Proverbs tells us that “Fools show their annoyance at once, but the prudent overlook an insult” (Proverbs 12:16). Learning not to overreact is a challenge for many of us. It certainly is for me. Fran’s had some difficulty with her tendency to overreact, too, and it has caused her to get angry at her client and, even for a moment, at her Uncle George.

Having recognized the error of her way, she has apologized to her aunt and uncle for—what else—overreacting. She has come to understand that the comment which upset her so much was not as rude and unprofessional as she had made it out to be.

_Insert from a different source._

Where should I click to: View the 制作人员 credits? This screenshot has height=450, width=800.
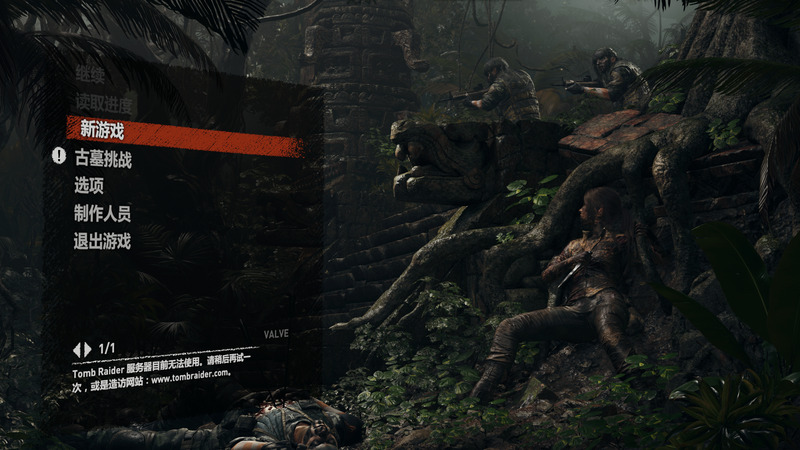click(102, 213)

As she talks with her aunt and uncle about it this evening, she says, “I think some of it is just the difference between men and women, don’t you?”

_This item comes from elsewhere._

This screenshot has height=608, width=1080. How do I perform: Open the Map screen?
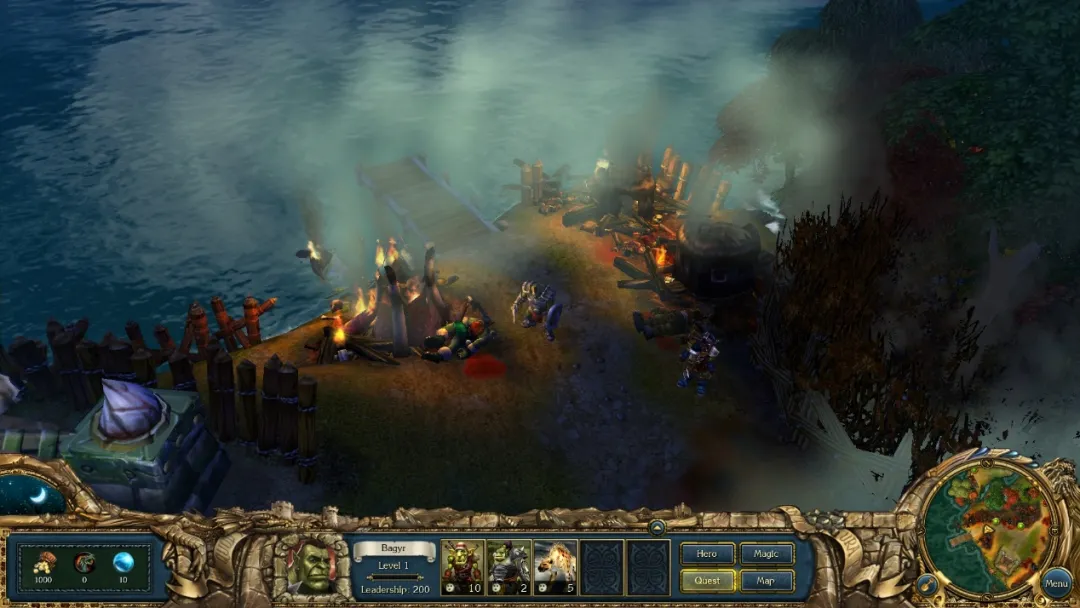coord(767,580)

“What do you mean?” her aunt doesn’t quite get it.

“Well,” Fran answers, “we women tend to be more subtle and careful about the words we choose because we know how easily our feelings can be hurt. I think men tend to simply state facts and let the chips fall where they may, so to speak. Therefore, what Mr. LeFevre said about me not doing a complete job really hurt my feelings, but you saw it as a simple directive, Uncle George—something to be expected. Tell the truth, would it have affected you the way it affected me?”

He thinks about it a minute. “Well, it sure makes us men sound terribly insensitive, but I have to admit, I couldn’t see why you were that upset over it. I mean, it’s just a business decision; it goes with the territory.”

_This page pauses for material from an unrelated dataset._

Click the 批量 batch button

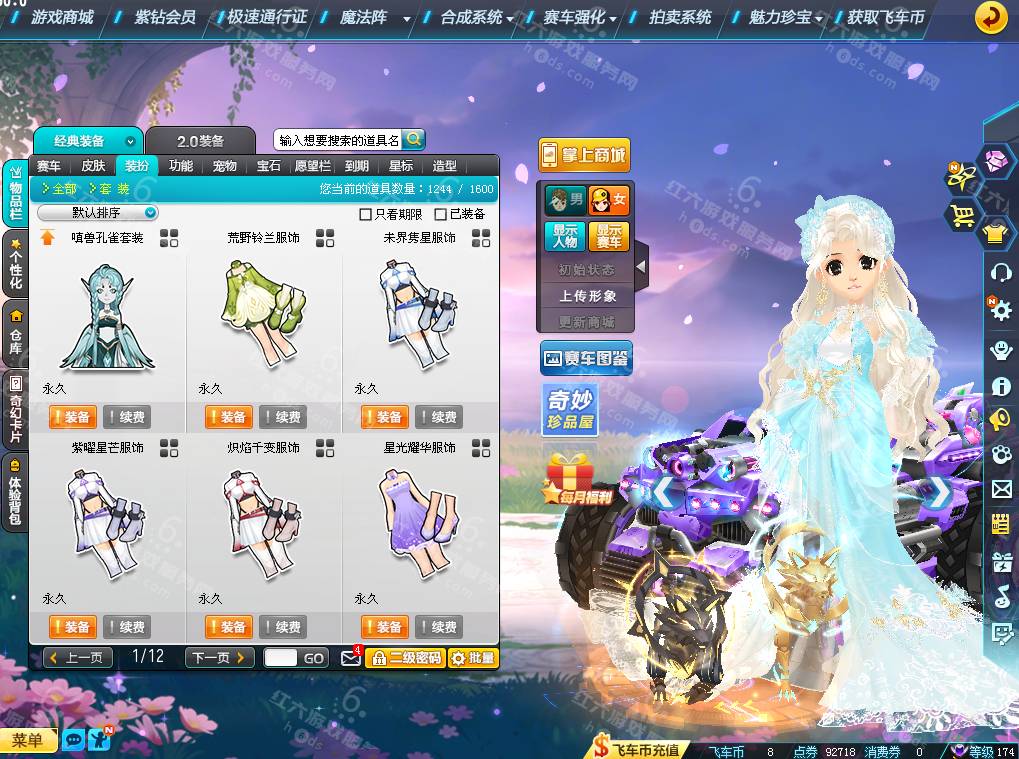tap(472, 657)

Fran starts to laugh. “Isn’t it crazy how differently we see things?” she replies. “His comment hurt my feelings so badly; I took it very personally. But you heard it as just a simple business decision. God made us quite different, didn’t he?”

“Vive la difference!” her uncle says with a twinkle in his eyes.

Fran laughs. “Don’t you think it would have been easier if he’d made us both think the same way?”

“Are you criticizing God’s design?” her aunt asks. “I’m glad George is different from me. It keeps us from being bored! Besides, we need each other.”

“Yeah?” Fran asks, smiling at her aunt and uncle.

“Yeah; your uncle needs my perspective on things and I need his. That way we have the best of both worlds,” her aunt philosophizes.

“I agree with that,” Fran says. “It’s sure worked well for you two. How many years now have you been married?”

“Fifty-two—but who’s counting,” George laughs.

Some good lessons have been learned.